I'm working on some problems that ultimately boil down into a simple assembly of an overdetermined system of equations, $Ax=b$, where $A$ is $m \times n$ for $m \gg n$. I'm leveraging Armadillo's C++ library, which I'm linking against MKL. I computed my root mean square error on my training data by computing $E = \frac{\|Ax-b\|}{\sqrt{m}}$ and noticed that my errors and solution $x$ varied significantly per run of the test (in the second or third significant digit, sometimes some coefficients were off by a factor of 2). This troubled me, and so I ran the application with MKL_NUM_THREADS=1 forcing the number of threads down to 1, and every time I ran I got the same answer (with minor, far in the noise differences), and the error $E$ fell by several orders of magnitude.

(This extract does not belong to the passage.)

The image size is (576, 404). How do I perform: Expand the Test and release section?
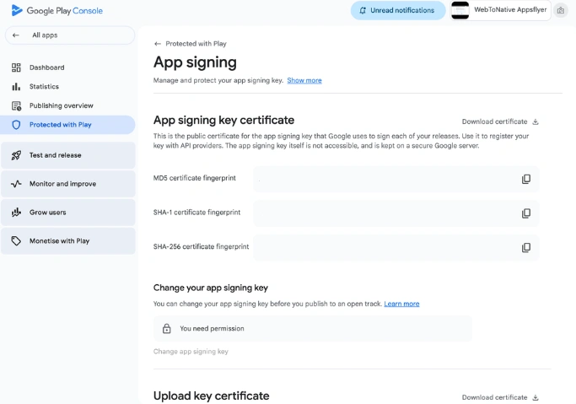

I solve the linear system using the very simple call arma::solve(X,A,B) where $X$ contains two columns of $n$ coefficients we aim to solve for, and $B$ contains two columns of $m$ data points. The condition number is likely large (forgot to check it), but it is still within what I would guess is the "safe range" (NumPy's linalg.lstsq never complained when I tried it using that).

I'm guessing this is an error somewhere in my matrix assembly, or maybe something I'm fundamentally misunderstanding about multi-threaded MKL being used by armadillo. Is this an expected behavior or a sign that there is definitely something wrong in the code?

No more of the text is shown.